Plant marketing drives garden design.

Garden architects and garden designers know a limited number of plants when they approach a client.

Some designers tend to use the same plants and similar schemes in the landscape.

One reason for that could well be that nurseries and garden centers can provide only so many plants. Original cost, space for storing them, and their popularity dictate what plants a nursery will carry.

Since inventory is limited, marketing available plants becomes important for a nursery.

It is no surprise that the same plants appear in both the nursery and in the landscape over and over again.

The book The Genius of the Place:The English Landscape Garden 1620-1820 includes a number of readings about the history of the English garden.

The book’s editors John Dixon Hunt and Peter Willis include an article from The Spectator by Joseph Addison, dated June 25, 1712.

The passage from Addison’s article made it clear that a nurseryman’s available stock became integrated into the garden’s design.

That was also a time when nursery owners were often the landscape gardeners, or landscape designers.

Addison wrote, “But as our Modellers of Gardens have their Magazines of Plants to dispose of, it is natural for them to tear up all the Beautiful Plantations of Fruit Trees, and contrive a Plan that may most turn to their own Profit, in taking off their Evergreens, and the like Moveable Plants, with which their Shops are plentifully stocked.”
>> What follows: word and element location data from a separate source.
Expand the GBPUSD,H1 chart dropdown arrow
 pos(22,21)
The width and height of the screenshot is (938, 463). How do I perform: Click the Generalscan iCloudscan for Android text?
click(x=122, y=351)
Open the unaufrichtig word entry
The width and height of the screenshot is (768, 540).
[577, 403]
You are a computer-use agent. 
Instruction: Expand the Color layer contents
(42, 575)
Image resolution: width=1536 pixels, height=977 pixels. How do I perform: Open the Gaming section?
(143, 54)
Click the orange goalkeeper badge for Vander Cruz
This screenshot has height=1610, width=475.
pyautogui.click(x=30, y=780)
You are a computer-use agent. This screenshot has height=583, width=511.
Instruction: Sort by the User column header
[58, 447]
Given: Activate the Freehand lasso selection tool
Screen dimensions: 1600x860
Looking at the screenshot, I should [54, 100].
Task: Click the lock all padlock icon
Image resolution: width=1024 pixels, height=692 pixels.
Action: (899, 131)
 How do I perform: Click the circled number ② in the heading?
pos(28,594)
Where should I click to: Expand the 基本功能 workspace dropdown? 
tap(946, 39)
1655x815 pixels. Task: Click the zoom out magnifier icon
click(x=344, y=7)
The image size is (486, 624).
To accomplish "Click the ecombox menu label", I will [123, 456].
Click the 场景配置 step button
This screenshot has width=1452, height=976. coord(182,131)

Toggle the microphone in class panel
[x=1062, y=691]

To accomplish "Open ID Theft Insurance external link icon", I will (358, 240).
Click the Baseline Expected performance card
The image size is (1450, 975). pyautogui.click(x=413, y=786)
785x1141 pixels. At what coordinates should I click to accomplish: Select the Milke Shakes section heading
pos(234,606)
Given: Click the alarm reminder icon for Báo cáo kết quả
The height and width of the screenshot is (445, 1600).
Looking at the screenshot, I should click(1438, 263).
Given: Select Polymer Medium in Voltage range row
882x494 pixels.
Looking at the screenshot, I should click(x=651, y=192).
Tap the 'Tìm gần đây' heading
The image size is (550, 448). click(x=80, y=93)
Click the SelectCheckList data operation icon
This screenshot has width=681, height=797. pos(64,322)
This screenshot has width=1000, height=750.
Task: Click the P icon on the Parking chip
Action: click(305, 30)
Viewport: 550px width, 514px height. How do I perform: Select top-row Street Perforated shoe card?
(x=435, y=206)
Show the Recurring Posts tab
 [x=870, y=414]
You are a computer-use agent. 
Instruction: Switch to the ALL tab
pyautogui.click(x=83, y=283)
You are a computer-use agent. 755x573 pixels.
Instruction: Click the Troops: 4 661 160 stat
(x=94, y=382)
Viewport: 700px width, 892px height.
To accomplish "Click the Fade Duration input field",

This was written  in 1712. Have things changed that much?

Profit from available stock is cheaper than ordering plants outside that inventory.

I love this illustration. It says it all. [below]

Joseph Addison, however,  loved the new natural look that was appearing in English gardens at that time.

He wrote, “You must know, Sir, that I look upon the Pleasure which we take in a Garden, as one of the most innocent Delights in humane Life.”